## EXERCISE SET
a: In the scikit-learn SVM lab, which generator does the fourth data set use instead of blobs?
b: What are all the data sets that the scikit-learn SVM lab describes, with what each one contains?

## PASSAGE
In the previous lab, you learned how to build an SVM from scratch. Here, you'll learn how to use sci-kit learn to create SVMs!
You will be able to:
- Use sci-kit learn to build a linear SVM when there are 2 groups
- Use sci-kit learn to build a linear SVM when there are more than 2 groups
To start, here's some code using the sci-kit learn dataset generator again.
- The first data set contains the same blobs as for the first SVM in the last lab
- The second data set contains the same blobs as for the second SVM (Soft Margin Classifier) in the last lab
- The third data set contains four separate blobs
- The fourth data set contains slightly different data with two classes, but using the make_moons generator instead of blobs.
from sklearn.datasets import make_blobs
from sklearn.datasets import make_moons
import matplotlib.pyplot as plt
%matplotlib inline
import numpy as np
plt.figure(figsize=(10, 10))

## DATA SEGMENT

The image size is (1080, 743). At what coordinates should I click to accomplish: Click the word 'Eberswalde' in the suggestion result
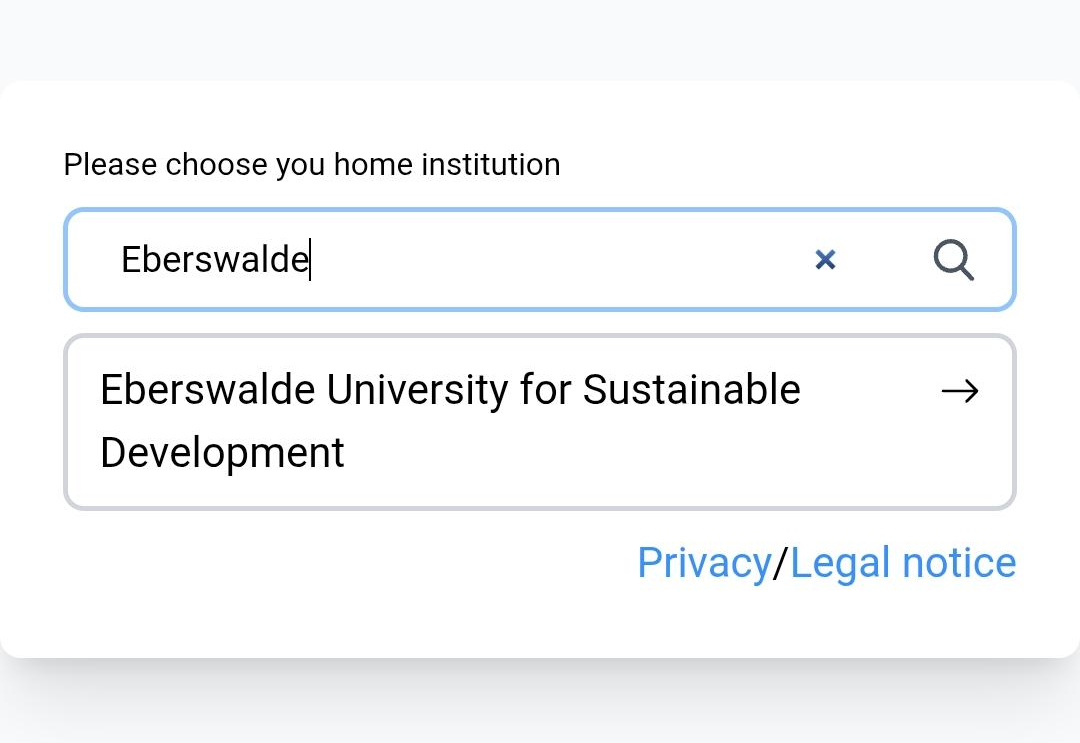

## RESPONSES IN ORDER
a: make_moons

b:
- The first data set: the same blobs as for the first SVM in the last lab
- The second data set: the same blobs as for the second SVM (Soft Margin Classifier) in the last lab
- The third data set: four separate blobs
- The fourth data set: slightly different data with two classes, made with the make_moons generator instead of blobs